New Jersey Town Bets Big on PATH
A new rental development in Harrison, near the town's PATH station.
By LAURA KUSISTO And JESSICA FIRGER
August 22, 2012
A half dozen developers are planning to break ground on more than 1,000 new units, primarily rentals, in Harrison by the end of the year. The construction is part of an even more ambitious idea: to add 13,000 units over the next decade to a town that has just 13,000 residents now. And it's a gamble. That's about as many new rental units as are slated to sprout in Brooklyn in the coming years.
Harrison's redevelopment in many ways reflects a continuing reversal in the state's fortunes. As single-family homes in leafy suburban towns languish, cities are experiencing a bit of a revival because of their proximity to public transportation. "This doesn't mean the suburbs are going to disappear, but it really makes sense for people who are close to New York," said Stuart Meck, an associate research professor at the Edward J. Bloustein School of Planning and Public Policy.

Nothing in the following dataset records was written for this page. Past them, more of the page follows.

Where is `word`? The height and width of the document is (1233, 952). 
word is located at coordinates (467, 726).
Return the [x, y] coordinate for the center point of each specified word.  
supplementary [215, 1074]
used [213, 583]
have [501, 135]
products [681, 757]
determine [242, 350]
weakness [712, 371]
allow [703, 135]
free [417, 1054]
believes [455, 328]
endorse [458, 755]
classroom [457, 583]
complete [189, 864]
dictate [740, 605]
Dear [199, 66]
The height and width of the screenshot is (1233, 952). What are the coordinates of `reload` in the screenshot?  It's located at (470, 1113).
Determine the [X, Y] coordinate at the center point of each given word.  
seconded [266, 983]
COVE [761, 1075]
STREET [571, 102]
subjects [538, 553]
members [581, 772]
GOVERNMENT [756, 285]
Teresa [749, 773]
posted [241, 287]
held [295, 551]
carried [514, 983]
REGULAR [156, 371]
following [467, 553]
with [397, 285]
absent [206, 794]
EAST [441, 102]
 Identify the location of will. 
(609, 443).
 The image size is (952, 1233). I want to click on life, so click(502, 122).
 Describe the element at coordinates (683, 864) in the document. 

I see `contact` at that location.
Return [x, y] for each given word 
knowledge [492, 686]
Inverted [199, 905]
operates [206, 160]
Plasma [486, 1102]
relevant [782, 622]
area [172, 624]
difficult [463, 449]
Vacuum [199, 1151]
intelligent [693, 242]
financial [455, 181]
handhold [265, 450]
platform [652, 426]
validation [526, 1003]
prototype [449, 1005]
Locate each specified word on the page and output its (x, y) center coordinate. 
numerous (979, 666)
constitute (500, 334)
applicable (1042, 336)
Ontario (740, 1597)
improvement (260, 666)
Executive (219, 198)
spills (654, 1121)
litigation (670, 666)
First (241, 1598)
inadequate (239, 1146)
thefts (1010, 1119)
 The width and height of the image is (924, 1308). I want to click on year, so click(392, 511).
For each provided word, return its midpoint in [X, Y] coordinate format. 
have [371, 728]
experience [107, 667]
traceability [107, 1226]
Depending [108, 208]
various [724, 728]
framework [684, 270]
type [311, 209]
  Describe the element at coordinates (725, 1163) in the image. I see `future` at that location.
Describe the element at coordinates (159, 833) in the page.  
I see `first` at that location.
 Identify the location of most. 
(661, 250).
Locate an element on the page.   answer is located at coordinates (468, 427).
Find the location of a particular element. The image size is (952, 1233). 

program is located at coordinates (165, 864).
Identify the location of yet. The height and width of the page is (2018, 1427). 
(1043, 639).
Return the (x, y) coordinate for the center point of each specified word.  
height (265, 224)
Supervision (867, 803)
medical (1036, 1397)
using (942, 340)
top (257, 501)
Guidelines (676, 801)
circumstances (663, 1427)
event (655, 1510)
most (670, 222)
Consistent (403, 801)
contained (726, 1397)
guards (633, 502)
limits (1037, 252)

In the mid-twentieth century tens of thousands of employees streamed into Harrison's industrial zone each day, home to companies like RCA electronics and Otis Elevator Co. About 15 years ago, the city created a plan for developing the 250-acre former industrial section of Harrison into a primarily residential community.
Harrison still faces significant hurdles: The developers will have to create retail and green space, where there is currently almost none, and the new developments are isolated from the already limited downtown core.
But the success of one of the area's recent rental developments has given other developers the confidence to move forward. Harrison Station—a 275-unit rental building built by Ironstate Development and Pegasus Group on remediated brown fields—began leasing in September and is fully rented.